### WORK REQUIRED
An exact transcription is needed of the lines below from the one with "Expand the Name column sort dropdown" through the one with "Task: Switch chart to 1M monthly view", with no other lines and no pictures.

#### DATASET RECORDS ####

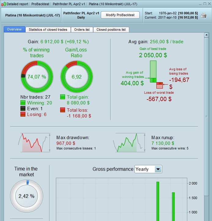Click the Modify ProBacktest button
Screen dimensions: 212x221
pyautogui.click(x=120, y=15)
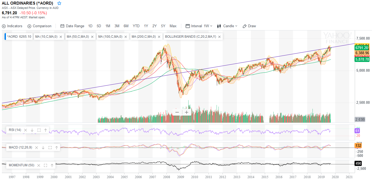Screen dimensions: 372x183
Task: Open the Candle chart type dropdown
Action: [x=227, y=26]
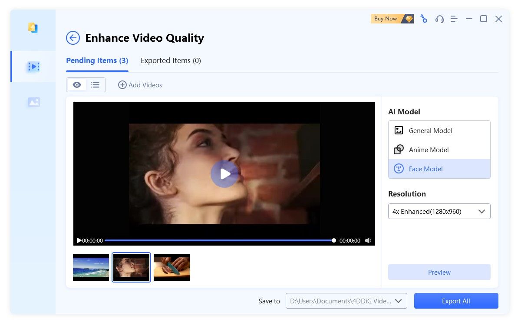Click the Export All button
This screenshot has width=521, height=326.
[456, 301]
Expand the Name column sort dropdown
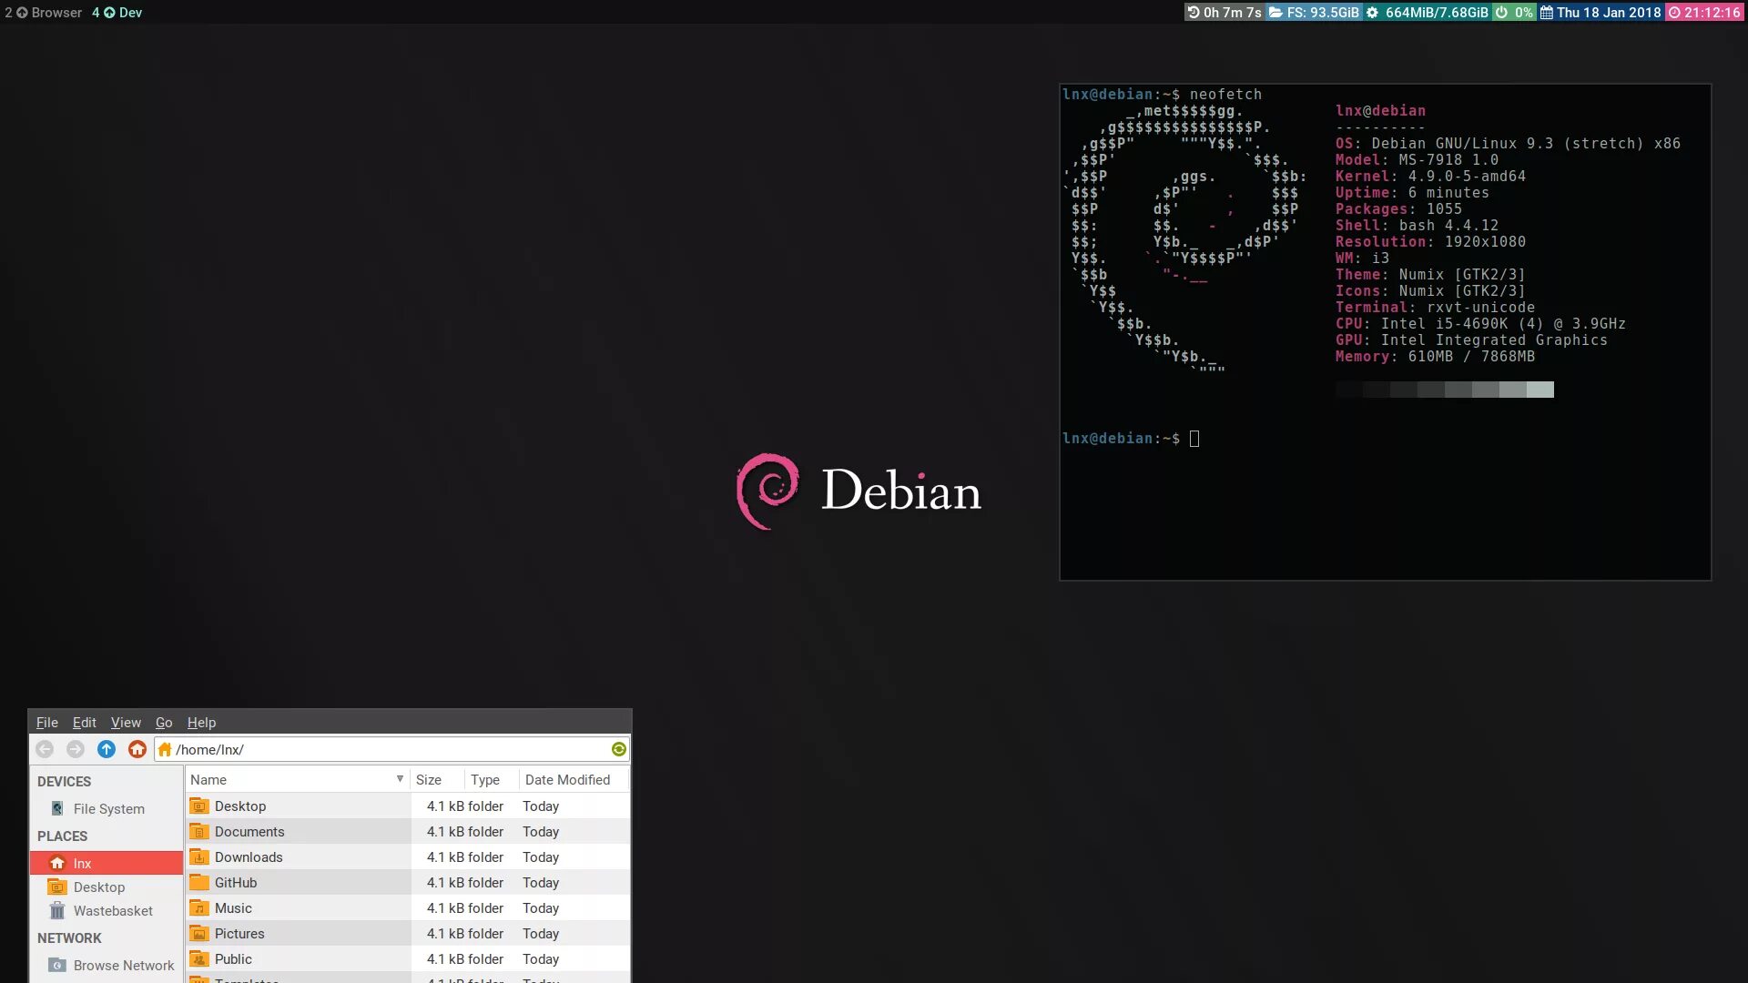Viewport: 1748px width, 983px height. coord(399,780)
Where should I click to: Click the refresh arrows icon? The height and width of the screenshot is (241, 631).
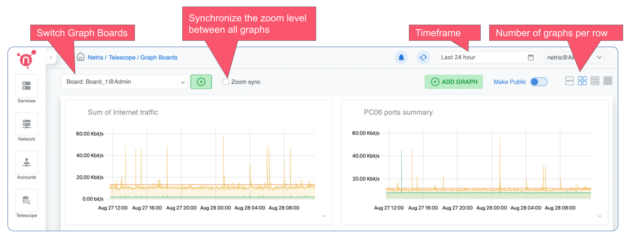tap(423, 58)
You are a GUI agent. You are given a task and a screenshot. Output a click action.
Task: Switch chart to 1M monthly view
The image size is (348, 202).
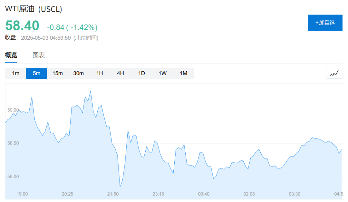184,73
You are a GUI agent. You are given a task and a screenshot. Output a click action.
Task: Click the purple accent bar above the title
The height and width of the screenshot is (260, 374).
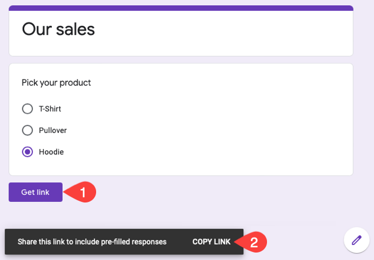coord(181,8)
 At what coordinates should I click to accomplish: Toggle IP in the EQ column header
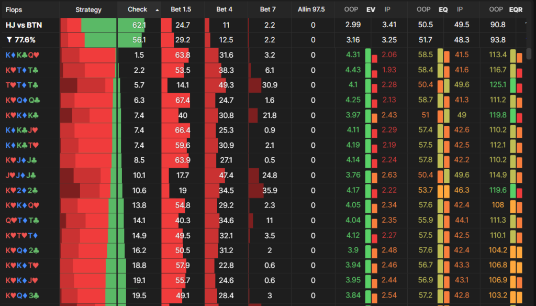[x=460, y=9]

####
#### DATASET RECORDS ####

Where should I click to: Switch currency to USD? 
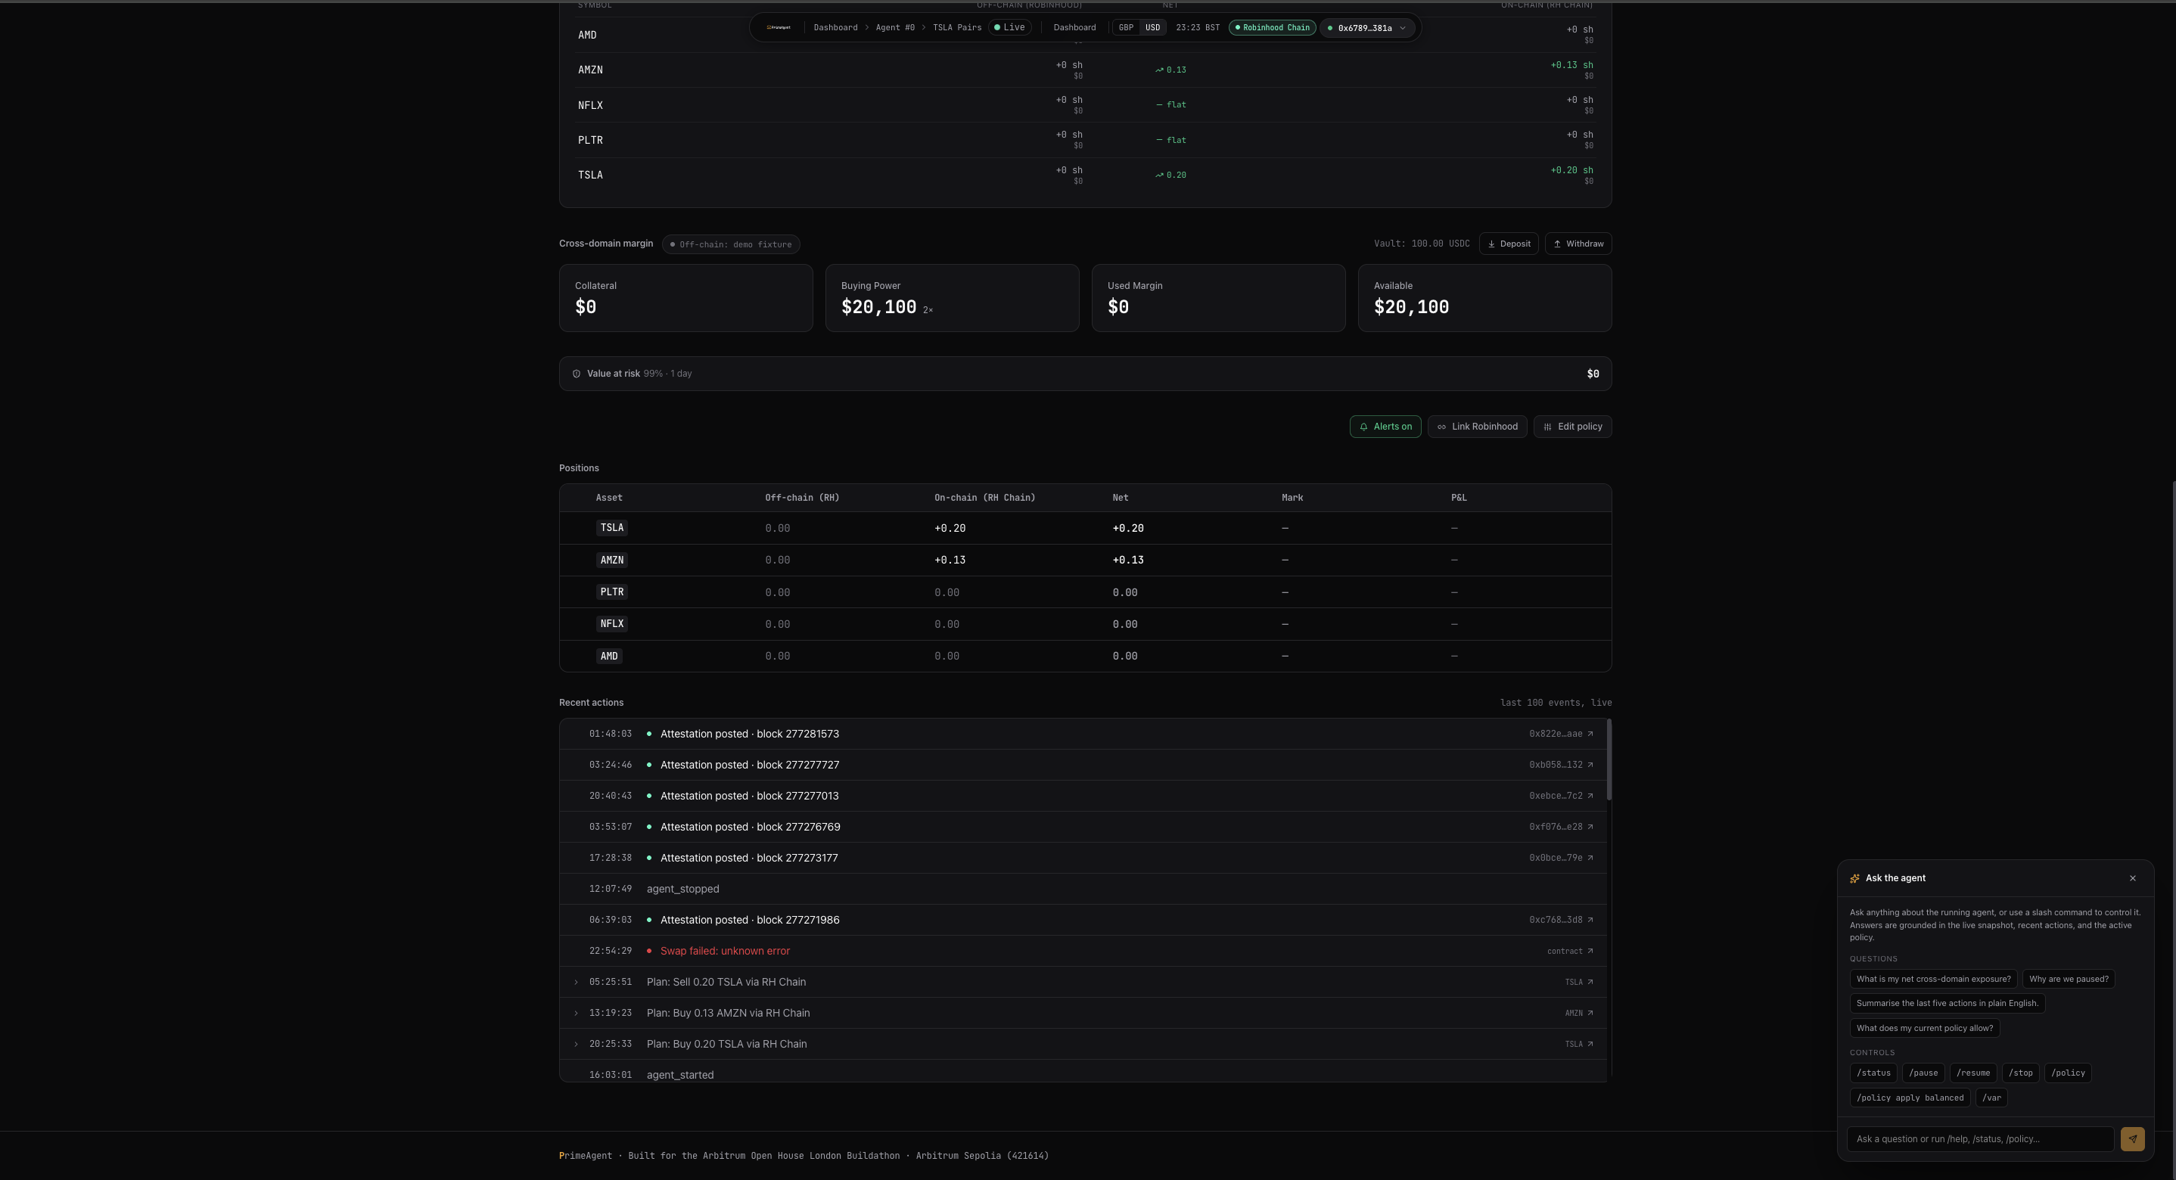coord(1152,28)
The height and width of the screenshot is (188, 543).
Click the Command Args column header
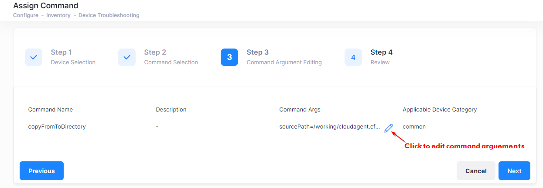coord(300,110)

####
#### DATASET RECORDS ####

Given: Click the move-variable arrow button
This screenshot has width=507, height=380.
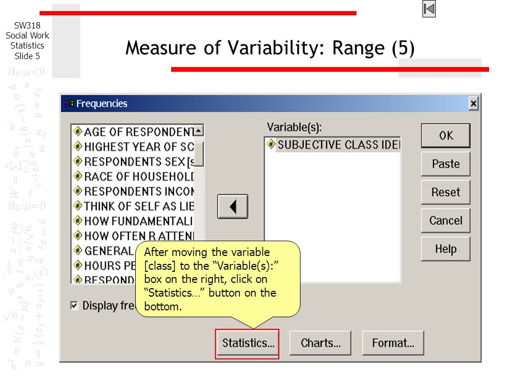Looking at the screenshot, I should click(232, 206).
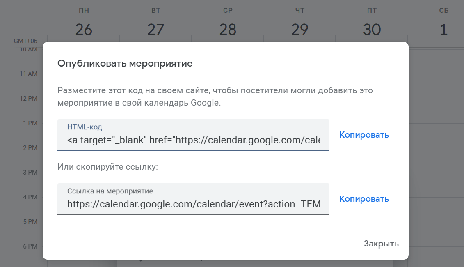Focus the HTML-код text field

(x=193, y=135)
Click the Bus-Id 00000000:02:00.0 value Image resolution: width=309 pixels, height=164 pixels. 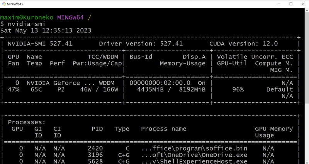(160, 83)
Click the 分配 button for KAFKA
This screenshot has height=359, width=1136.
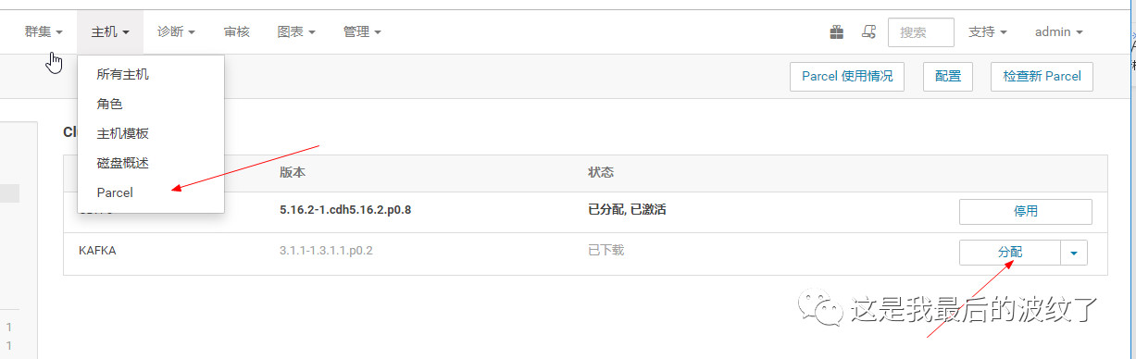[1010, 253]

####

### SOLUTION
Expand the Name column sort dropdown
Viewport: 1748px width, 983px height. coord(399,780)
Where should I click to: Click the refresh arrows icon? The height and width of the screenshot is (241, 631).
tap(423, 58)
You are a GUI agent. You are given a task and a screenshot. Output a click action.
Task: Switch chart to 1M monthly view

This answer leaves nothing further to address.